Revise the material from the line holding "Open the Режим dropdown set to Нормальный" through the line holding "click(x=329, y=219)", inclusive, by putting "menu" in place of "dropdown" and leaving everything else as it is. Return only those lines.

### Source material:
──────────────────────────────
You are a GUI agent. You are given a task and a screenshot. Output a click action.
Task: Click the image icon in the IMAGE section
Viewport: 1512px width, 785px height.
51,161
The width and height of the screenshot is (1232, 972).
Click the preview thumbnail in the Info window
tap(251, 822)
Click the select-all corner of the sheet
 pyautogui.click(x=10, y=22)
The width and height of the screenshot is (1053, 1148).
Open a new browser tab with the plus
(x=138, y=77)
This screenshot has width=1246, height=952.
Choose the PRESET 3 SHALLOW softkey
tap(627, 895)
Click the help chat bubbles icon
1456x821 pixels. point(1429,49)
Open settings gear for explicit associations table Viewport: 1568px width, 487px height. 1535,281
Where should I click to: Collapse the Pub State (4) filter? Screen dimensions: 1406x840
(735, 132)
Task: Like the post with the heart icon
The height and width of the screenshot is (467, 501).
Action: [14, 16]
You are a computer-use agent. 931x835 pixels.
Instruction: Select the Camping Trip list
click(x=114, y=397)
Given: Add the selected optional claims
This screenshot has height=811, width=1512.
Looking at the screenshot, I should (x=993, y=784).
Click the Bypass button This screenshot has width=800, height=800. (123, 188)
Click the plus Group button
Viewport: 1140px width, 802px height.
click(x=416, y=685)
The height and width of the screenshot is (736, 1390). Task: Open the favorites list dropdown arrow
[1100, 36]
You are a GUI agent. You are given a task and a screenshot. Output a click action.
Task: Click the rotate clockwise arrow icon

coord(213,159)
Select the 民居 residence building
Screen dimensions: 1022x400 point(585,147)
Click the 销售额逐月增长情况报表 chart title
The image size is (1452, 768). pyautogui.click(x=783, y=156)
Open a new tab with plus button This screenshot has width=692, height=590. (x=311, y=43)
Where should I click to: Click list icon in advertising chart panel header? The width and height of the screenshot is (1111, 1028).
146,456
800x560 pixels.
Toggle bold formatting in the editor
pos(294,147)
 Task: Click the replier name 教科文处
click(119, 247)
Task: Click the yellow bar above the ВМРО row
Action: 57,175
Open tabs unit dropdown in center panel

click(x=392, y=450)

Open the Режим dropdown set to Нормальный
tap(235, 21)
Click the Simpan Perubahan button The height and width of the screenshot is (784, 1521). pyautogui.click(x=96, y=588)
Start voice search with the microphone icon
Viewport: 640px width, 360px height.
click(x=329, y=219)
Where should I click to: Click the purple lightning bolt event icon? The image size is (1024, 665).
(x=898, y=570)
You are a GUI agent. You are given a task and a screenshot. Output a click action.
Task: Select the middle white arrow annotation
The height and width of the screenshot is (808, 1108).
──────────────────────────────
### Task output:
Open the Режим menu set to Нормальный
tap(235, 21)
Click the Simpan Perubahan button The height and width of the screenshot is (784, 1521). pyautogui.click(x=96, y=588)
Start voice search with the microphone icon
Viewport: 640px width, 360px height.
click(x=329, y=219)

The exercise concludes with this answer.